TEXT PROVIDED START
Dow International Medical College
- Other names: DIMC
- Motto in English: Prevention Is Better than Cure
- Type: Public Sector University, Government of Pakistan
- Established: 2007
- Affiliations: Dow University of Health Sciences
- Academic affiliations: HEC, PMRC, PMDC, IMED
- Chancellor: Imran Ismail (Governor of Sindh & Chancellor)
- Vice-Chancellor: Saeed Quraishay
- Rector: Zarnaz Wahid
- Principal: Prof. Dr. Iftikhar Ahmed
- Location: Karachi-74000, Sindh, Pakistan
- Campus: Urban;
- Website: www.duhs.edu.pk

= Dow International Medical College =

Medical school in Karachi, Pakistan

Dow International Medical College is a government-owned public sector medical college in Karachi, Sindh, Pakistan, which is recognised by the Pakistan Medical and Dental Council (PMDC). Admittance is limited to 150 students per year. It is a constituent college of Dow University of Health Sciences.

It is the only public sector medical college in Pakistan having its own liver transplant unit in addition to the other clinical services.
Dow International Medical College is also fully recognized for FCPS postgraduate training in various disciplines including general surgery, orthopaedic surgery, thoracic surgery, gynaecology and obstetrics, ENT, ophthalmology, general medicine, gastroenterology, endocrinology, pulmonology, radiology and haematology by College of Physicians and Surgeons, Pakistan.
TEXT PROVIDED END
DATA EXCERPTS START
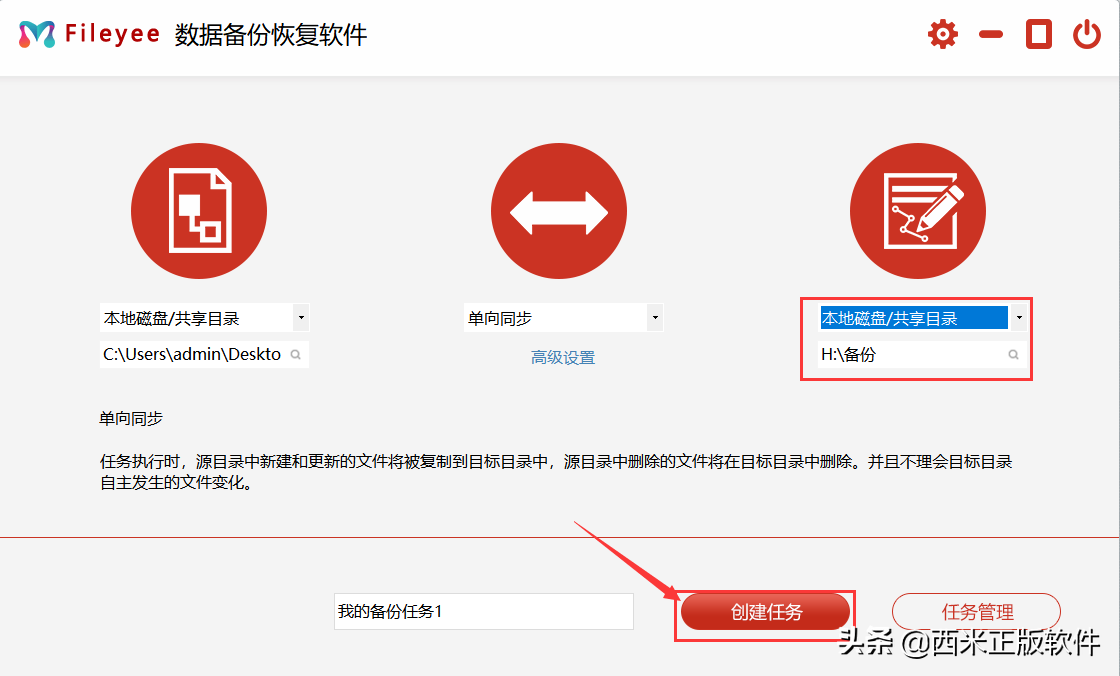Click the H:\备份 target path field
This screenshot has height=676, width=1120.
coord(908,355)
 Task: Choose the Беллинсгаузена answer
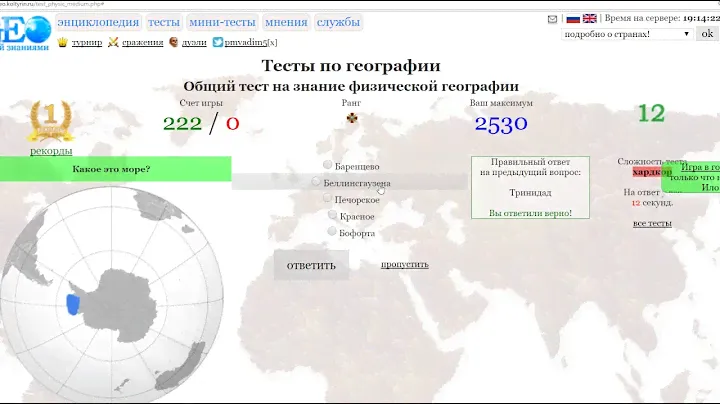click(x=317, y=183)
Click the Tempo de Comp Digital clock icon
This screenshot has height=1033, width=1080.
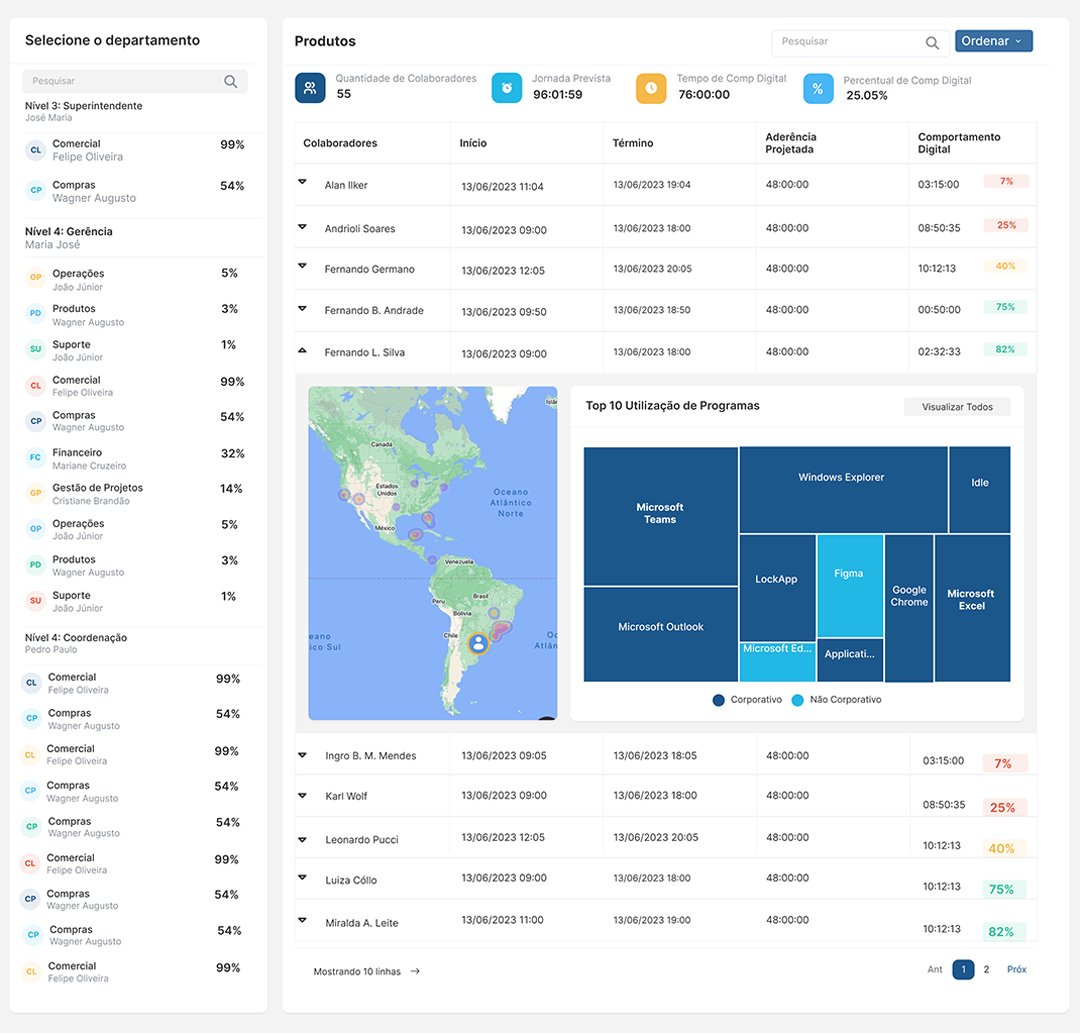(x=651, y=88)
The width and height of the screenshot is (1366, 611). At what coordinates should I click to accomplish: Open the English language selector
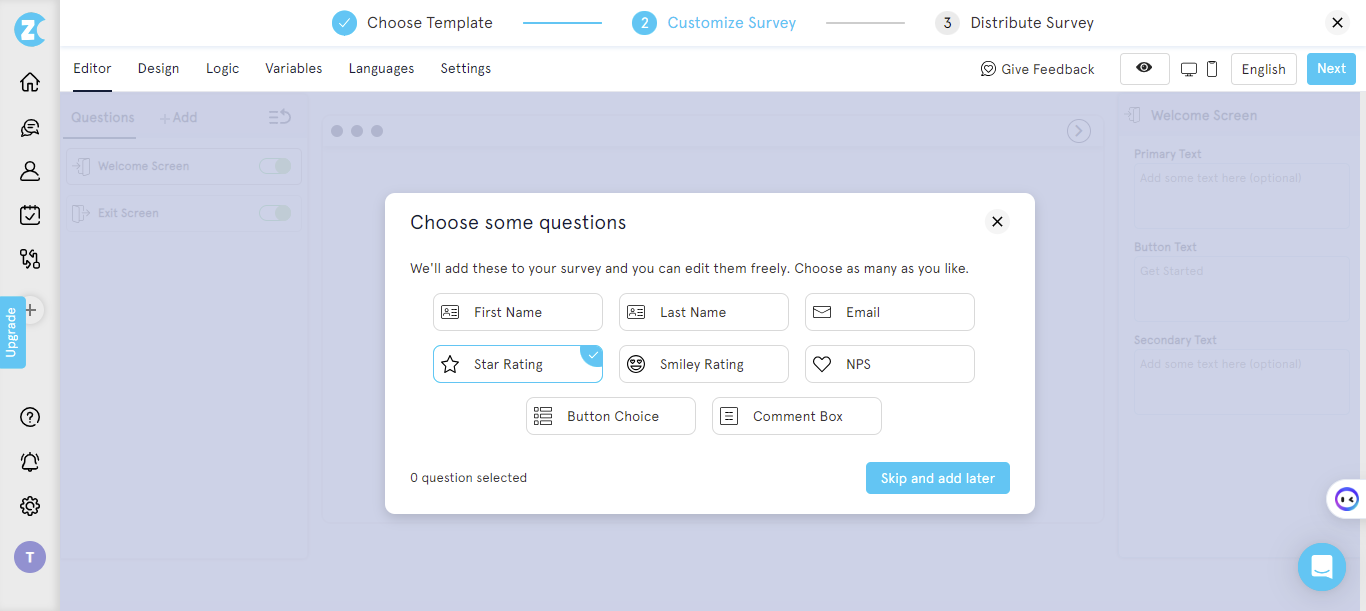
DATA EXCERPTS END
DATA EXCERPTS START
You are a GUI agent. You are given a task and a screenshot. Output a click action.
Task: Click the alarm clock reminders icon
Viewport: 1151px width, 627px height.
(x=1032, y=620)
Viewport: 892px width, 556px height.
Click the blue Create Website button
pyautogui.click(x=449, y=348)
DATA EXCERPTS END
APPLY WHAT YOU READ>
**1)** Answer these questions from the Dow International Medical College text:
(a) In what year was the college established?
(b) How many students may be admitted each year?
(c) What unit makes it the only public sector medical college in Pakistan with such a facility?
**2)** Return the passage of the Dow International Medical College text that begins at the words "- Vice-Chancellor: Saeed" and ends after the words "other clinical services.", copying it word for word.

EXERCISE RESPONSES>
**1)**
(a) 2007
(b) 150 students
(c) Its own liver transplant unit

**2)**
- Vice-Chancellor: Saeed Quraishay
- Rector: Zarnaz Wahid
- Principal: Prof. Dr. Iftikhar Ahmed
- Location: Karachi-74000, Sindh, Pakistan
- Campus: Urban;
- Website: www.duhs.edu.pk

= Dow International Medical College =

Medical school in Karachi, Pakistan

Dow International Medical College is a government-owned public sector medical college in Karachi, Sindh, Pakistan, which is recognised by the Pakistan Medical and Dental Council (PMDC). Admittance is limited to 150 students per year. It is a constituent college of Dow University of Health Sciences.

It is the only public sector medical college in Pakistan having its own liver transplant unit in addition to the other clinical services.